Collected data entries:
_____
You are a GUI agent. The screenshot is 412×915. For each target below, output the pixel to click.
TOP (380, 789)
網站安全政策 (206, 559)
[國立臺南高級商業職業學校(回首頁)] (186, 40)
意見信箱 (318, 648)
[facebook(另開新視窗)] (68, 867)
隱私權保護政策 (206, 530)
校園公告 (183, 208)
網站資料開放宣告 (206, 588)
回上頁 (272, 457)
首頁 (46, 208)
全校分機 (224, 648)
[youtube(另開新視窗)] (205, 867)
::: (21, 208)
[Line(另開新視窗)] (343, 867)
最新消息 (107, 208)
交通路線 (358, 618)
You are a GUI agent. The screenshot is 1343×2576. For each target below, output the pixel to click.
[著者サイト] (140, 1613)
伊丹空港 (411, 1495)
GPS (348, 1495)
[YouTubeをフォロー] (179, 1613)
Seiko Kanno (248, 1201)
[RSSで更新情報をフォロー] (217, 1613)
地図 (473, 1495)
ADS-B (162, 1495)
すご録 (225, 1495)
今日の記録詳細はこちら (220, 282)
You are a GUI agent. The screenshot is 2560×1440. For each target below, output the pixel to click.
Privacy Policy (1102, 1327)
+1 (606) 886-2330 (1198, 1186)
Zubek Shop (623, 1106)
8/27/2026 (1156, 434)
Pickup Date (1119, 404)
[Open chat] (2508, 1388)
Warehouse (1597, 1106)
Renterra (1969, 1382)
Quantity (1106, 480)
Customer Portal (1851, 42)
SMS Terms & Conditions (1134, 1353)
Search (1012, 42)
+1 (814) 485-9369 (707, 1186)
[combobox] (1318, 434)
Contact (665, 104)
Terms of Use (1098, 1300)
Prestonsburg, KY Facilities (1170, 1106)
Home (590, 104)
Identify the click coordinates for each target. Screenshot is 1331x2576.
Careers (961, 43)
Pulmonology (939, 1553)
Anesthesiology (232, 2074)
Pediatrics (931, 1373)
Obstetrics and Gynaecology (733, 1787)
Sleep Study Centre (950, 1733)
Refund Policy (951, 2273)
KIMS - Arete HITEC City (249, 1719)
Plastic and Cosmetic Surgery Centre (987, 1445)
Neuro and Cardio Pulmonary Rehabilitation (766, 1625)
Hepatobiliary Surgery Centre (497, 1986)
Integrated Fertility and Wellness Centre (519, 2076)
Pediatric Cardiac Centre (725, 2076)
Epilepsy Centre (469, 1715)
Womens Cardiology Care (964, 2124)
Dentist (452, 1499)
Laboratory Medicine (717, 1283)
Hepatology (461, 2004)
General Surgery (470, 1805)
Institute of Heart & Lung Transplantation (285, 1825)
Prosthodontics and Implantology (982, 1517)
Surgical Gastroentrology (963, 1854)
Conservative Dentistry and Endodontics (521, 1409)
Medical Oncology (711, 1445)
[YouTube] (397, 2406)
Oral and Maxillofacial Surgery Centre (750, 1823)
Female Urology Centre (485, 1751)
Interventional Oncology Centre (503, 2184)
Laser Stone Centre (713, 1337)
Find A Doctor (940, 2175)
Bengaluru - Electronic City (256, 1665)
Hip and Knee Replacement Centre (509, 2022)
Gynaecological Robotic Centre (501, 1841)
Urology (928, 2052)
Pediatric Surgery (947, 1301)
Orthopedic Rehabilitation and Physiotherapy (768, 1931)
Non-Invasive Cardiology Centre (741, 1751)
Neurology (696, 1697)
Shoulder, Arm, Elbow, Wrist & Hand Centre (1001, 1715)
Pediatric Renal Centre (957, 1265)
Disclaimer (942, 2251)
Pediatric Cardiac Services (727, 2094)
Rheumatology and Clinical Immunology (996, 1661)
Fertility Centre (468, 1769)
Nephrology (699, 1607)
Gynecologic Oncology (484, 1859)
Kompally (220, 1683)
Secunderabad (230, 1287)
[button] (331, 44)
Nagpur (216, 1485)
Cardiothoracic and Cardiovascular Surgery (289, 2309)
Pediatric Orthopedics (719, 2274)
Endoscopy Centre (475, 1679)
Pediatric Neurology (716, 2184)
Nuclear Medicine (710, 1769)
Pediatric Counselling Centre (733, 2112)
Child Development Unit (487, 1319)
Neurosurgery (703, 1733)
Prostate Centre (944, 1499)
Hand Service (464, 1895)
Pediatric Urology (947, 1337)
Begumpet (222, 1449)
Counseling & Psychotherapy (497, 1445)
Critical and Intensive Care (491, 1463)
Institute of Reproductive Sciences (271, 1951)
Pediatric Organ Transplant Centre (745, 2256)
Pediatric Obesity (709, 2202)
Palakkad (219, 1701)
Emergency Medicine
_____
> [Problem to work on]:
Go to the line with "8/27/2026 (1156, 434)" in the entries above and repeat every line from there through the line with "Integrated Fertility and", exactly and with no other text.

> [Written reply]:
8/27/2026 (1156, 434)
Pickup Date (1119, 404)
[Open chat] (2508, 1388)
Warehouse (1597, 1106)
Renterra (1969, 1382)
Quantity (1106, 480)
Customer Portal (1851, 42)
SMS Terms & Conditions (1134, 1353)
Search (1012, 42)
+1 (814) 485-9369 (707, 1186)
[combobox] (1318, 434)
Contact (665, 104)
Terms of Use (1098, 1300)
Prestonsburg, KY Facilities (1170, 1106)
Home (590, 104)
Identify the click coordinates for each target. Screenshot is 1331x2576.
Careers (961, 43)
Pulmonology (939, 1553)
Anesthesiology (232, 2074)
Pediatrics (931, 1373)
Obstetrics and Gynaecology (733, 1787)
Sleep Study Centre (950, 1733)
Refund Policy (951, 2273)
KIMS - Arete HITEC City (249, 1719)
Plastic and Cosmetic Surgery Centre (987, 1445)
Neuro and Cardio Pulmonary Rehabilitation (766, 1625)
Hepatobiliary Surgery Centre (497, 1986)
Integrated Fertility and Wellness Centre (519, 2076)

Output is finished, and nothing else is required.